Q: So Jeff, what would you recommend as the first step, when selecting a fitness program for an individual with autism?
Jacobs: A comprehensive exercise program includes flexibility, cardio-respiratory, and strength training exercises; however, it is important to select a program based on your desired outcome. Decide if you want to increase flexibility, heart endurance, respiration, muscle strength or any combination. Begin with the outcome in mind. What are the benefits you are hoping to achieve through participation in an exercise program? We have developed a checklist (Meyer & Jacobs, 2007) to help you select the right program.

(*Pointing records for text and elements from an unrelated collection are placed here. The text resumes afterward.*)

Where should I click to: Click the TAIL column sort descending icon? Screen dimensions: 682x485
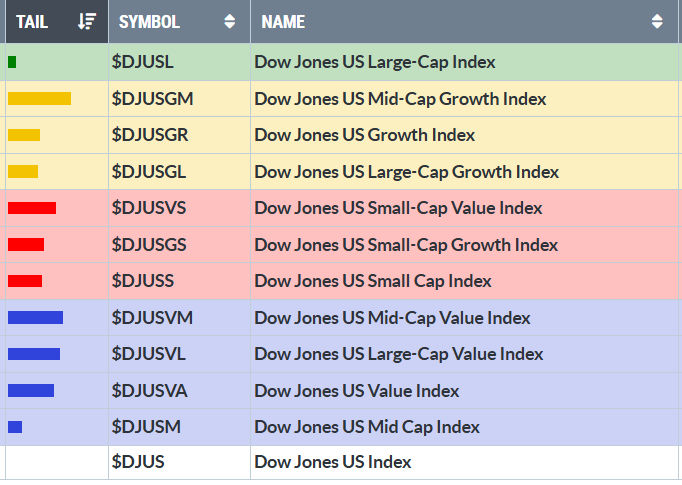[x=87, y=21]
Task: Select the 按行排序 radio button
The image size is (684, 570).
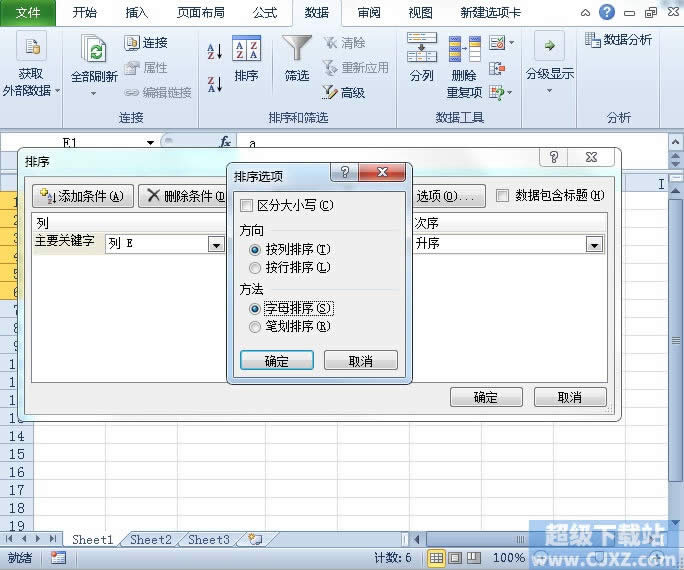Action: [x=255, y=268]
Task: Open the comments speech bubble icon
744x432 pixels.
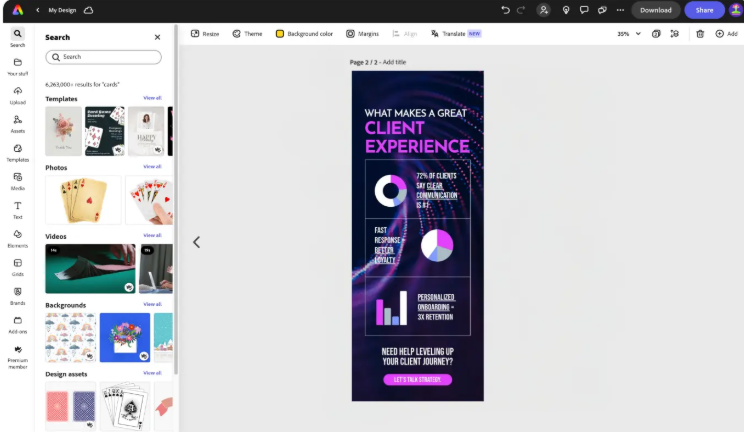Action: pos(584,10)
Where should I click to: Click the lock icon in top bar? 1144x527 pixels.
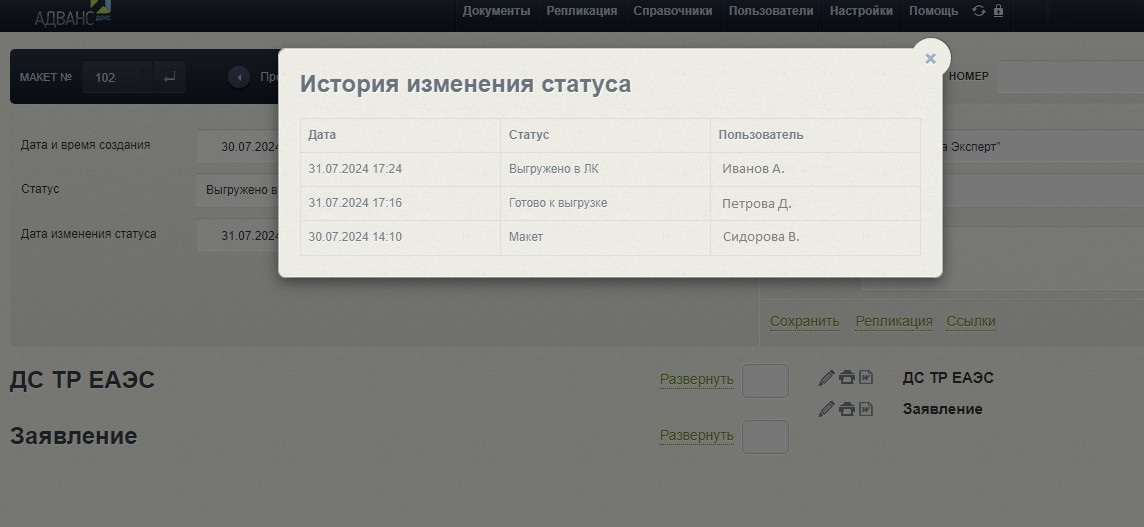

Q: Linda, can you tell our readers more about how this checklist can be used to determine if an exercise program is a good fit for an individual with autism? Can you also mention where the checklist is available, and if it is easily accessible?
Meyer: Go to http://www.autismspeaks.org/docs/family_services_docs/fitnesschecklist.pdf for a free download of the Checklist to Assist Individuals with ASDs or Caregivers in the Selection of Fitness, Leisure, and Recreation Programs.
It is generally recognized that a limited number of fitness and recreation programs are available to participants with autism spectrum disorders. Consider: the cost; proximity to home/school/work; staff qualifications; cleanliness; and the program’s philosophy and ability to meet personal goals, and always keep the individual safe. Our checklist can assist participants and/or the families and professionals who support them in evaluating a potential recreation or fitness program. The checklist can remind you to collect details regarding: the age appropriateness of the activities; how skills are taught, generalized, and maintained; the ability to use motivational systems; and how programs are evaluated and progress is measured. We strongly urge you to observe the program in person, and use this checklist to guide your conversations with everyone.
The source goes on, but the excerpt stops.